* Goal *
Update the entries below by changing every "Where should I click to" to "Which spot should I click to". Leave everything else as it is.

* Information provided *

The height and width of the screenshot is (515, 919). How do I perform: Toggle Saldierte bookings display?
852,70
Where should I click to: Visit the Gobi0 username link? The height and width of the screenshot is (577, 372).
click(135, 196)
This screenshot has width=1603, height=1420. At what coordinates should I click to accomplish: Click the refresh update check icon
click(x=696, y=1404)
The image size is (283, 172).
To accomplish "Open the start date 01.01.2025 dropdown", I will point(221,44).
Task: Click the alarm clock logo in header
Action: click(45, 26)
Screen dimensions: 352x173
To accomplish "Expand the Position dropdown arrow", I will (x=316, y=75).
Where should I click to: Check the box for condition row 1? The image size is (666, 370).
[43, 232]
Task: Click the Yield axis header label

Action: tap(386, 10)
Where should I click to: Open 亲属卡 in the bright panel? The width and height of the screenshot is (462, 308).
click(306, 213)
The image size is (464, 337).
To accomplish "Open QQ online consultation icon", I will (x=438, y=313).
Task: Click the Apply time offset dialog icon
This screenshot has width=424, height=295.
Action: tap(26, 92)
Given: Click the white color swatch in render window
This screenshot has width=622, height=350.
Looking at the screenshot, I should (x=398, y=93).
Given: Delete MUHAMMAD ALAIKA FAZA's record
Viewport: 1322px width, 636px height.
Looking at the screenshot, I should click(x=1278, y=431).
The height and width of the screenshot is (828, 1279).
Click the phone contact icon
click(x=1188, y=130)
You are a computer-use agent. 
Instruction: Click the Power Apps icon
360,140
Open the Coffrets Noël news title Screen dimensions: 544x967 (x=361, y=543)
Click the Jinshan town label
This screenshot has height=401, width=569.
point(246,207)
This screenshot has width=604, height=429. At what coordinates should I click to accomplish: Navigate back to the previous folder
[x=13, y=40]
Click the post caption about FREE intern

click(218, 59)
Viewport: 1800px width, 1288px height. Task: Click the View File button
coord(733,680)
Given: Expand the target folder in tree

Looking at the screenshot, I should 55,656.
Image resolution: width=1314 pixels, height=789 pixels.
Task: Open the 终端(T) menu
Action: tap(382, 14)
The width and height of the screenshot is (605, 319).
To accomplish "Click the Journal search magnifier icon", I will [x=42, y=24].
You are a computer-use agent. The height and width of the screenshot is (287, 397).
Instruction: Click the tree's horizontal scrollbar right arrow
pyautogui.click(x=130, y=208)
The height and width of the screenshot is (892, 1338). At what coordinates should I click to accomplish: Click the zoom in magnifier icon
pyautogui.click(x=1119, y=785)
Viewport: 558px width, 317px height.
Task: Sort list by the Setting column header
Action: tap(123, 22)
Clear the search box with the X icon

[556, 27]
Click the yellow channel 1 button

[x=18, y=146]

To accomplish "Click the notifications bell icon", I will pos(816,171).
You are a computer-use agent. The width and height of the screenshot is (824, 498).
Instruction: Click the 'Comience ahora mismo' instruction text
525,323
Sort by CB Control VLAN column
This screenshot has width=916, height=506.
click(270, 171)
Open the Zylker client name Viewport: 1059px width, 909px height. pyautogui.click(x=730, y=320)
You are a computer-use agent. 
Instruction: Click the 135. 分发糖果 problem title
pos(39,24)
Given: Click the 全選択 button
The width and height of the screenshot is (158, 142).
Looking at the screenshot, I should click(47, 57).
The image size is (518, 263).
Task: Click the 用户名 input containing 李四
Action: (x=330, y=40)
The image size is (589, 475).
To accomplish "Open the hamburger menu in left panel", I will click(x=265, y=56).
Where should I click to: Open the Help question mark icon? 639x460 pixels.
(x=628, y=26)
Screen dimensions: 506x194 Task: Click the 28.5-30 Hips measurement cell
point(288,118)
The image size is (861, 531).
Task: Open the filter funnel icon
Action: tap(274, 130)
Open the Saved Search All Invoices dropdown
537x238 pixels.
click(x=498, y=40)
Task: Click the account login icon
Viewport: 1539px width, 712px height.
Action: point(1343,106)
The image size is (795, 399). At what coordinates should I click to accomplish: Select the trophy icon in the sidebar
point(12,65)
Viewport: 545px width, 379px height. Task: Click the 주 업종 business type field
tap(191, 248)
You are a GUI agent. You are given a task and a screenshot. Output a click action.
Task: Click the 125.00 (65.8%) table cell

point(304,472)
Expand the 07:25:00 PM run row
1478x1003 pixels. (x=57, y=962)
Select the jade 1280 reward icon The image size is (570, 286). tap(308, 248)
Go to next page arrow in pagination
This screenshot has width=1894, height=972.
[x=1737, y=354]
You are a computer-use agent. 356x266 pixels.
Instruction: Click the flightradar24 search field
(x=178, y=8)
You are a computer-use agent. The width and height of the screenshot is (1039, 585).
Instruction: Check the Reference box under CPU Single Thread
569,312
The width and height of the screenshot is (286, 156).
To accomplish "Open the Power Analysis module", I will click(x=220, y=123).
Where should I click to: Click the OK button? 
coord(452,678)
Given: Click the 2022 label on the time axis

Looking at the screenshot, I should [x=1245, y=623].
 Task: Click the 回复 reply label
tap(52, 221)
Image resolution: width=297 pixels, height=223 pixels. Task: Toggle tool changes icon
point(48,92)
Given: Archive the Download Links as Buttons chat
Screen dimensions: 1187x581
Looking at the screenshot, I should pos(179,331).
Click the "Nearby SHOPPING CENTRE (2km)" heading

* Expected answer *
The height and width of the screenshot is (515, 919). How do I perform: Toggle Saldierte bookings display?
852,70
Which spot should I click to: Visit the Gobi0 username link? The height and width of the screenshot is (577, 372).
click(135, 196)
This screenshot has width=1603, height=1420. At what coordinates should I click to accomplish: Click the refresh update check icon
click(x=696, y=1404)
The image size is (283, 172).
To accomplish "Open the start date 01.01.2025 dropdown", I will point(221,44).
Task: Click the alarm clock logo in header
Action: click(45, 26)
Screen dimensions: 352x173
To accomplish "Expand the Position dropdown arrow", I will (x=316, y=75).
Which spot should I click to: Check the box for condition row 1? The image size is (666, 370).
[43, 232]
Task: Click the Yield axis header label

Action: tap(386, 10)
Which spot should I click to: Open 亲属卡 in the bright panel? The width and height of the screenshot is (462, 308).
click(306, 213)
The image size is (464, 337).
To accomplish "Open QQ online consultation icon", I will (x=438, y=313).
Task: Click the Apply time offset dialog icon
This screenshot has width=424, height=295.
Action: tap(26, 92)
Given: Click the white color swatch in render window
This screenshot has width=622, height=350.
Looking at the screenshot, I should (x=398, y=93).
Given: Delete MUHAMMAD ALAIKA FAZA's record
Viewport: 1322px width, 636px height.
Looking at the screenshot, I should click(x=1278, y=431).
The height and width of the screenshot is (828, 1279).
Click the phone contact icon
click(x=1188, y=130)
You are a computer-use agent. 
Instruction: Click the Power Apps icon
360,140
Open the Coffrets Noël news title Screen dimensions: 544x967 (x=361, y=543)
Click the Jinshan town label
This screenshot has height=401, width=569.
point(246,207)
This screenshot has width=604, height=429. At what coordinates should I click to accomplish: Navigate back to the previous folder
[x=13, y=40]
Click the post caption about FREE intern

click(218, 59)
Viewport: 1800px width, 1288px height. Task: Click the View File button
coord(733,680)
Given: Expand the target folder in tree

Looking at the screenshot, I should 55,656.
Image resolution: width=1314 pixels, height=789 pixels.
Task: Open the 终端(T) menu
Action: tap(382, 14)
The width and height of the screenshot is (605, 319).
To accomplish "Click the Journal search magnifier icon", I will [x=42, y=24].
You are a computer-use agent. The height and width of the screenshot is (287, 397).
Instruction: Click the tree's horizontal scrollbar right arrow
pyautogui.click(x=130, y=208)
The height and width of the screenshot is (892, 1338). At what coordinates should I click to accomplish: Click the zoom in magnifier icon
pyautogui.click(x=1119, y=785)
Viewport: 558px width, 317px height.
Task: Sort list by the Setting column header
Action: tap(123, 22)
Clear the search box with the X icon

[556, 27]
Click the yellow channel 1 button

[x=18, y=146]

To accomplish "Click the notifications bell icon", I will pos(816,171).
You are a computer-use agent. The width and height of the screenshot is (824, 498).
Instruction: Click the 'Comience ahora mismo' instruction text
525,323
Sort by CB Control VLAN column
This screenshot has width=916, height=506.
click(270, 171)
Open the Zylker client name Viewport: 1059px width, 909px height. pyautogui.click(x=730, y=320)
You are a computer-use agent. 
Instruction: Click the 135. 分发糖果 problem title
pos(39,24)
Given: Click the 全選択 button
The width and height of the screenshot is (158, 142).
Looking at the screenshot, I should click(47, 57).
The image size is (518, 263).
Task: Click the 用户名 input containing 李四
Action: (x=330, y=40)
The image size is (589, 475).
To accomplish "Open the hamburger menu in left panel", I will click(x=265, y=56).
Which spot should I click to: Open the Help question mark icon? 639x460 pixels.
(x=628, y=26)
Screen dimensions: 506x194 Task: Click the 28.5-30 Hips measurement cell
point(288,118)
The image size is (861, 531).
Task: Open the filter funnel icon
Action: tap(274, 130)
Open the Saved Search All Invoices dropdown
537x238 pixels.
click(x=498, y=40)
Task: Click the account login icon
Viewport: 1539px width, 712px height.
Action: point(1343,106)
The image size is (795, 399). At what coordinates should I click to accomplish: Select the trophy icon in the sidebar
point(12,65)
Viewport: 545px width, 379px height. Task: Click the 주 업종 business type field
tap(191, 248)
You are a GUI agent. You are given a task and a screenshot. Output a click action.
Task: Click the 125.00 (65.8%) table cell

point(304,472)
Expand the 07:25:00 PM run row
1478x1003 pixels. (x=57, y=962)
Select the jade 1280 reward icon The image size is (570, 286). tap(308, 248)
Go to next page arrow in pagination
This screenshot has width=1894, height=972.
[x=1737, y=354]
You are a computer-use agent. 356x266 pixels.
Instruction: Click the flightradar24 search field
(x=178, y=8)
You are a computer-use agent. The width and height of the screenshot is (1039, 585).
Instruction: Check the Reference box under CPU Single Thread
569,312
The width and height of the screenshot is (286, 156).
To accomplish "Open the Power Analysis module", I will click(x=220, y=123).
Which spot should I click to: Click the OK button? 
coord(452,678)
Given: Click the 2022 label on the time axis

Looking at the screenshot, I should [x=1245, y=623].
 Task: Click the 回复 reply label
tap(52, 221)
Image resolution: width=297 pixels, height=223 pixels. Task: Toggle tool changes icon
point(48,92)
Given: Archive the Download Links as Buttons chat
Screen dimensions: 1187x581
Looking at the screenshot, I should pos(179,331).
Click the "Nearby SHOPPING CENTRE (2km)" heading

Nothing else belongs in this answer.